8.2.4 HOW TO POLISH THE EDGES OF PLASTIC
Plastic that has been cut or scored usually has rough edges. You can file the edges of cut
PVC and ABS using a wood or metal file. You should polish the edges of higher-density
plastics like acrylics and polycarbonates by sanding, buffing, or burnishing. Try a fine-grit
(200 to 300), wet–dry sandpaper and use it wet. Buy an assortment of sandpapers and try
several until you find the coarseness that works best with the plastic you’re using. You can
apply jeweler’s rouge, available at many hardware stores in large blocks, by using a polishing
wheel. The wheel can be attached to a grinder or drill motor.
Burnishing involves using a very low temperature flame (a match or lighter will do) to
melt the plastic slightly. You can also use a propane torch kept some distance from the plastic.

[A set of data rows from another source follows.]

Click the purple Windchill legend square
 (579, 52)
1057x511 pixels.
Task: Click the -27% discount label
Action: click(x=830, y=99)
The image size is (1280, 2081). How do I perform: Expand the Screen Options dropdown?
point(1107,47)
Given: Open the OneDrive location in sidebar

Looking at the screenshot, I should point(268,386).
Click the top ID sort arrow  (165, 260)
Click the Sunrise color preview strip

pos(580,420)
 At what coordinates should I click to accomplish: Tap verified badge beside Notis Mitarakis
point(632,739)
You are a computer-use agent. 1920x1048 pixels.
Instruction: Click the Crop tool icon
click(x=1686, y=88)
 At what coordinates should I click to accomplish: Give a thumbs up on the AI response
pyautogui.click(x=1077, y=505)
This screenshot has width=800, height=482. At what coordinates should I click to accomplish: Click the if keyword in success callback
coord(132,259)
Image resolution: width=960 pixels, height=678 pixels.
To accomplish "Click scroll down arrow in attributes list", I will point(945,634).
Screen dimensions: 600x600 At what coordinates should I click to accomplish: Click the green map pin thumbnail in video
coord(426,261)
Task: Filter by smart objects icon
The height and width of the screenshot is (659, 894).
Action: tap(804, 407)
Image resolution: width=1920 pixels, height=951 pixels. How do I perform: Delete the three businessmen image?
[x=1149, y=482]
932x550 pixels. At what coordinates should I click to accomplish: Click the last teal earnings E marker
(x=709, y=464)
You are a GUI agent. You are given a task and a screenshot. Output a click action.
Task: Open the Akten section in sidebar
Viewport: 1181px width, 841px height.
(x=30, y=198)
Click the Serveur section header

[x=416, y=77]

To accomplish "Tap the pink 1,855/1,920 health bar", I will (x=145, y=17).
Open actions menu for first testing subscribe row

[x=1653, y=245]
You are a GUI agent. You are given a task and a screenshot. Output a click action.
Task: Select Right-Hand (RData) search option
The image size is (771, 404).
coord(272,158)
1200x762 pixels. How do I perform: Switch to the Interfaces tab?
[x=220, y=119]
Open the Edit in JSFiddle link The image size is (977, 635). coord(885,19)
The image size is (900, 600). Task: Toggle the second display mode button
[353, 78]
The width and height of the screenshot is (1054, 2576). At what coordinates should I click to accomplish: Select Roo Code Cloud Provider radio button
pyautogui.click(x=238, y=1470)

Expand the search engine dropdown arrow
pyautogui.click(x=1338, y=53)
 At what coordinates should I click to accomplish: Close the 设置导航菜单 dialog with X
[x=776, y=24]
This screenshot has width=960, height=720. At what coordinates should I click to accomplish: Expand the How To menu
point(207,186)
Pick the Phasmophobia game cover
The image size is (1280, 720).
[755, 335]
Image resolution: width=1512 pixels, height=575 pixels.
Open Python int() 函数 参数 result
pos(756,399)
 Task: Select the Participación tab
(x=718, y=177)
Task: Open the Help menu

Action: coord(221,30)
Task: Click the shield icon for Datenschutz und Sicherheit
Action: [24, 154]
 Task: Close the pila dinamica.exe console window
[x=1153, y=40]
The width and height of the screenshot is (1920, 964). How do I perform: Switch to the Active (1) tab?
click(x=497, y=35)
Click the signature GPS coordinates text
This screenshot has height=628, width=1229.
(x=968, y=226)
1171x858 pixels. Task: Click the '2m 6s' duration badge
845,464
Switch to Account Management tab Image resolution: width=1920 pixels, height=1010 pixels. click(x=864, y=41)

Be extremely careful when using a flame to burnish plastic. Don’t let the plastic ignite,
or you’ll end up with an ugly blob that will ruin your project, not to mention filling the room
with poisonous gas.
8.2.5 HOW TO GLUE PLASTIC
Most plastics aren’t really glued together; they are melted using a solvent that is often called
cement. The pieces are fused together—that is, made one. Household adhesives can be used
for this, of course, but you get better results when you use specially formulated cements.
Herein lies a problem. The various plastics we have described rarely use the same solvent
formulations, so you’ve got to choose the right adhesive. That means you have to
know the type of plastic used in the material you are working with (see Table 8-1). Using
Table 8-2, you can select the recommended adhesives for attaching plastics.
TABLE 8-2 Plastic Bonding Guide
(*CA stands for cyanoacrylate ester, sometimes known as Super Glue, after a popular brand name.)
When using solvent for PVC or ABS plumbing fixtures, apply the cement in the recommended
manner by spreading a thin coat on the pieces to be joined. A cotton applicator is
included in the can of cement. Plastic sheet, bars, and other items require more careful
cementing, especially if you want the end result to look nice.
With the exception of PVC solvent, the cement for plastics is watery thin and can be
applied in a variety of ways. One method is to use a small painter’s brush, with a #0 or #1
tip. Joint the pieces to be fused together and paint the cement onto the joint with the brush.
Capillary action will draw the cement into the joint, where it will spread out. Another
method is to fill a special syringe applicator with cement. With the pieces butted together,
squirt a small amount of cement into the joint line.
In all cases, you must be sure that the surfaces at the joint of the two pieces are perfectly
flat and that there are no voids where the cement may not make ample contact. If you are joining pieces whose edges you cannot make flush, apply a thicker type of glue, such as contact
cement or white household glue. You may find that you can achieve a better bond by first
roughing up the joints to be mated. You can use coarse sandpaper or a file for this purpose.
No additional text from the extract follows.